- ABOUT THIS EXERCISE
Each line from the one containing "Click the info" through the end of the records below must be repeated exactly, and no other line.

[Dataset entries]

══════

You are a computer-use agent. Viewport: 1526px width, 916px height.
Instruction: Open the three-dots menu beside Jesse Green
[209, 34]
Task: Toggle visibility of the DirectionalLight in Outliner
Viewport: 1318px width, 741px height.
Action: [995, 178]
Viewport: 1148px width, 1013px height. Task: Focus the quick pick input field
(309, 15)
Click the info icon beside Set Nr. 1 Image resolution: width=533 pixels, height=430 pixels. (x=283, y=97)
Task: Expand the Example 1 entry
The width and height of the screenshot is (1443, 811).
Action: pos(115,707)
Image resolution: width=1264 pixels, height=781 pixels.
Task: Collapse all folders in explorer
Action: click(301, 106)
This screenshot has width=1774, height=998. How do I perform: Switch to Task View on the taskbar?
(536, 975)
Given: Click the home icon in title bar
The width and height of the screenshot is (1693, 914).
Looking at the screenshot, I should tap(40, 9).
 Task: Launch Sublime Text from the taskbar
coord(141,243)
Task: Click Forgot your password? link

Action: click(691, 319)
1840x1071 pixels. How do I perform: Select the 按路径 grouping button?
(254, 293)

══════

- RESPONSE TO THE TASK
Click the info icon beside Set Nr. 1 Image resolution: width=533 pixels, height=430 pixels. (x=283, y=97)
Task: Expand the Example 1 entry
The width and height of the screenshot is (1443, 811).
Action: pos(115,707)
Image resolution: width=1264 pixels, height=781 pixels.
Task: Collapse all folders in explorer
Action: click(301, 106)
This screenshot has width=1774, height=998. How do I perform: Switch to Task View on the taskbar?
(536, 975)
Given: Click the home icon in title bar
The width and height of the screenshot is (1693, 914).
Looking at the screenshot, I should tap(40, 9).
 Task: Launch Sublime Text from the taskbar
coord(141,243)
Task: Click Forgot your password? link

Action: click(691, 319)
1840x1071 pixels. How do I perform: Select the 按路径 grouping button?
(254, 293)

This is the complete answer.